Я смотрела на нее. Лицо Танечки было в красных пятнах, возле губ образовалась припухлость, под глазами – синяки. Есть женщины, которые во время беременности расцветают и становятся настоящими красавицами, а есть такие, которые дурнеют. Танечка относилась к последним. Я колупнула ногтем старую клеенчатую скатерть.
– А ты ничего не хочешь мне сказать?
– О чем?
– Об Олеге! Чем вы его шантажировали? Ты и Дим Димыч? Когда мне сказали, что он делает все эти операции под нажимом Керкозова, который его шантажирует, я сразу поняла, что здесь не обошлось без вас. Только вы давно знали Олега и могли слить информацию о каких-то его тайнах или проколах. Может, поделишься, а то я умираю от любопытства.
Танечка наклонила голову набок. Это был ее любимый жест. В такие минуты она напоминала ощипанную птичку.
– Я… не понимаю тебя.
– Даже так! – Я усмехнулась. – Танечка, мы же не чукчи – моя-твоя не понимай, – а взрослые люди. Я что, думаешь, приехала сюда на тебя посмотреть?
– Вероника, я тебя и правда не понимаю. Какой шантаж? Ни Олега, ни Дмитрия уже нет в живых. Зачем чернить покойников?
И тогда кровь ударила мне в голову. Видит бог, я хотела по-хорошему… В эту минуту мне больше всего на свете хотелось врезать Танечке, несмотря на ее живот.
Я приблизилась к ней. Она испуганно вскочила с табуретки и вжалась в стенку.
– Ты что?
– Слушай, ты, гнида! Если ты сейчас, сию минуту не расколешься, в чем там дело, я тебя отметелю, несмотря на твое пузо. Поняла?
Танечка плюхнулась обратно на табуретку и залилась слезами.

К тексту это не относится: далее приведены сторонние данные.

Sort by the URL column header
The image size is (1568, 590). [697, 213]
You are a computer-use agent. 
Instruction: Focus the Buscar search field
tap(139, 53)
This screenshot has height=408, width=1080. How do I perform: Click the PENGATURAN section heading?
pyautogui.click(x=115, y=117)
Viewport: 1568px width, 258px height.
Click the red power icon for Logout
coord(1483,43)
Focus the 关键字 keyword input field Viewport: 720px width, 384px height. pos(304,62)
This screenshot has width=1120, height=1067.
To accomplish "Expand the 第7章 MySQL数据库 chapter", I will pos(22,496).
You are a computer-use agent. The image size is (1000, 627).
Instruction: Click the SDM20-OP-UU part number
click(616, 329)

– Я не виновата, клянусь. Это все Димка! Когда Керкозов пришел к нам первый раз с таким предложением и обещал дать денег на собственную клинику в обмен на его предложение – делать операции девушкам, – Олег категорически отказался. А Димка бурчал: вот такие бабки в руки сами плывут, а он, идиот, отказывается. И тогда мы решили… – Танечка замолчала, а потом зачастила, не глядя мне в глаза: – Олег когда-то сделал крайне неудачную операцию одной женщине. У нее произошло заражение крови, и она вскоре умерла. Родственники хотели даже до суда дело довести. Но мы подтасовали документы и все представили так, словно Олег был не виноват, а произошло стечение трагических обстоятельств. Я думала, что Димка эти документы уничтожил, а он их припрятал у себя. Димка решил отдать эти бумаги Керкозову, чтобы все выглядело так, будто бы он сам откопал этот компромат. Керкозов надавил на Олега, и тот согласился на него работать. Но я не виновата. Это все Димка!
– Ясное дело, – усмехнулась я. – Какой спрос с мертвого. Слушай, Танечка! А зачем ты все-таки в конце концов рассказала мне о Керкозове? С чего ты вдруг решила мне помочь?